You may notice that one or more of your keywords displays a higher number of conversions than it has clicks. For example, a keyword may have 10 conversions but only 2 clicks.
What Causes The Issue?
There are a number of different reasons that a keyword may display more conversion than clicks. We’ll look at a few of these now.
Many-Per-Click Conversions
Some revenue tracking systems allow users to track multiple conversions per click, as this is sometimes a valid scenario.
For example, you may want to track a particular action that a user could take multiple times from the same initial click (like playing a song).
Reporting Date Of Conversions
Depending on your revenue tracking system, your conversions may be recording on the Date of Conversion (DOC) rather than the Date of Click (DOCL).
For example, imagine that two users clicked on an ad on 1/1/2023, and both converted on 1/2/2023. Another user clicked on an ad on 1/2/2023, but converted the same day. If you’re tracking on the DOC, the clicks for 1/2/2023 would be 1, but the conversion count would be 3.
Saved URL
Imagine that a user clicks on a paid ad, then saves the link or emails it to someone else. This link is then used at a later date, during which time the user converts. The publisher will not count this as a click, but it will count as a conversion.
This is because Marin's click metric is derived from the publisher. When a user saves a URL from a previous click and clicks on it at a later date, this bypasses the publisher ad serving, so the publisher will not register this as a click. Because it's not counted as a click in the publisher, it will in turn not be reflected as a click in Marin.

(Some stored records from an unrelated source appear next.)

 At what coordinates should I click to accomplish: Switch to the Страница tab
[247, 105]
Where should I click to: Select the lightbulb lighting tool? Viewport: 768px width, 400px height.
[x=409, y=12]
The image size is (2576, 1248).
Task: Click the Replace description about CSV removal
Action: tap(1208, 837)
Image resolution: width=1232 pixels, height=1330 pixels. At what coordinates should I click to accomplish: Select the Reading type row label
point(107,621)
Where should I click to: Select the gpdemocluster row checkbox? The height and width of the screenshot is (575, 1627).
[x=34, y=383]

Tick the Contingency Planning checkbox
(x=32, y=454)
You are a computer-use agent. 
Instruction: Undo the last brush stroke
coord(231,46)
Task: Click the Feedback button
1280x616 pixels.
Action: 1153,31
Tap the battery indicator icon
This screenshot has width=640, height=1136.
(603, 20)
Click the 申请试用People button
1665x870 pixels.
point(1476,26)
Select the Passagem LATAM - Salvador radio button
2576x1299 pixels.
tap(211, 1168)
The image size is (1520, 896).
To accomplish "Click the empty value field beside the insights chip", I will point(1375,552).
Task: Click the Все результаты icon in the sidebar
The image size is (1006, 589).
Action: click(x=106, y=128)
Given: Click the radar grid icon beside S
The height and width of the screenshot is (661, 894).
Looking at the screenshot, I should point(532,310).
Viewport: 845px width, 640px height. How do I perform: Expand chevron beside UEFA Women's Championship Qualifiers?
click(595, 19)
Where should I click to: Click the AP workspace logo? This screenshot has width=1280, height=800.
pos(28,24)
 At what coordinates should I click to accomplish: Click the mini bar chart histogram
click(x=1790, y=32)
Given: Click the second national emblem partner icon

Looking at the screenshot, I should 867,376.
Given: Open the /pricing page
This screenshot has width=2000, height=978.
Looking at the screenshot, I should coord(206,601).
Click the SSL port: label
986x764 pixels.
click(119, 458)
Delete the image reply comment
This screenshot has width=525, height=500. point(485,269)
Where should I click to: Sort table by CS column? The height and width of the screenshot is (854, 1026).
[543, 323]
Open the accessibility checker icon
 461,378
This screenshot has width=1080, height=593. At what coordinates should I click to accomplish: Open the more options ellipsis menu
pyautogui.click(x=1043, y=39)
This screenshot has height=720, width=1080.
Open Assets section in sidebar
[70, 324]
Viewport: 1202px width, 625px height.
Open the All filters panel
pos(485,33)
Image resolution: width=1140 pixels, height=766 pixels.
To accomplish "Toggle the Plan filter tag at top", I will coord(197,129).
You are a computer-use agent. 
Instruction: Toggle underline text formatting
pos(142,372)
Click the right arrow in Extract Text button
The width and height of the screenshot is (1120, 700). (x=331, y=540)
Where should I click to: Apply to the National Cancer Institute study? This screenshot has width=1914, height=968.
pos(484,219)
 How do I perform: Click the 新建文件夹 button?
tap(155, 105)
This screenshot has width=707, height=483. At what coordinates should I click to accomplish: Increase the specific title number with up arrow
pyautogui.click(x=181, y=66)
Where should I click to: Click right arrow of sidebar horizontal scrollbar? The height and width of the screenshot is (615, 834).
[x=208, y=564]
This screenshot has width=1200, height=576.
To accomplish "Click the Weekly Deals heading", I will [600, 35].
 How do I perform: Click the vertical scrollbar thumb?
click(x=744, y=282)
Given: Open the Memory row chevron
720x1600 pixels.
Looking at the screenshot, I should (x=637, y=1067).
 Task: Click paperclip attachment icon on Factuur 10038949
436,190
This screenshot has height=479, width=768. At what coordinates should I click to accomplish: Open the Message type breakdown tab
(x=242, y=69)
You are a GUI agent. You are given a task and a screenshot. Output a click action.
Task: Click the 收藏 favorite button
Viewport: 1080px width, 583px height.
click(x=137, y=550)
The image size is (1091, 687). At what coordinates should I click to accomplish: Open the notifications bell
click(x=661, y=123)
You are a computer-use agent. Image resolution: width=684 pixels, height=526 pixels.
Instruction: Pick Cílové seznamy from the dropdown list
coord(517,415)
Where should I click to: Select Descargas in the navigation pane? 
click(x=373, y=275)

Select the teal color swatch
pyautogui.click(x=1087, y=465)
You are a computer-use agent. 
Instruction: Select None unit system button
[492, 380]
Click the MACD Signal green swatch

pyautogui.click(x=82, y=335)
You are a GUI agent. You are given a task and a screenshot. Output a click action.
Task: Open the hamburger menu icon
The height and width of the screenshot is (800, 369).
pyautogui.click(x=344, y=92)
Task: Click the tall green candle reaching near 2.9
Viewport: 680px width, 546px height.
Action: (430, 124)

We can still capture the click action by the tracking pixel and can track the conversion via the URL tracking parameters, however, the publisher click has been bypassed, making it possible for a keyword to show more clicks than conversions.
Click Fraud
Google and Microsoft will adjust both the impression and click count if they suspect click fraud has occurred. For example, if the publisher falsely detects click fraud and removes the relevant clicks, the conversion will still appear.
Google Serving URLs With Tracking Parameters For Organic Search
Google may be serving URLs with tracking parameters appended for some organic searches. If the entry URL contains a valid tracking parameter and we're able to find a match within our system, we will attribute these conversions to keywords and ads in the platform. However, since they're organic, there are no paid clicks associated via the publisher.
Our Customer Support team can verify this by checking the raw Tracker data and seeing if the referring URL contains url= instead of adurl=. Please file a help ticket so we can investigate if you believe this is occurring.
To fix this, reach out to your internal SEO team to ensure Google does not crawl any URLs that contain tracking parameters.
Keyword Tracking Parameters Are Not Unique
If your keyword tracking IDs are somehow duplicated (for example, you copy keywords from another campaign), you could accidentally create duplicate tracking IDs. This would then cause a mismatch in conversion/click ratios if the older keyword receives differing amounts of these.
To fix this issue, you can add X or similar to the end of each tracking ID within the 'mkwid=[value]' string to make it unique. It would then read mkwid=[value]X.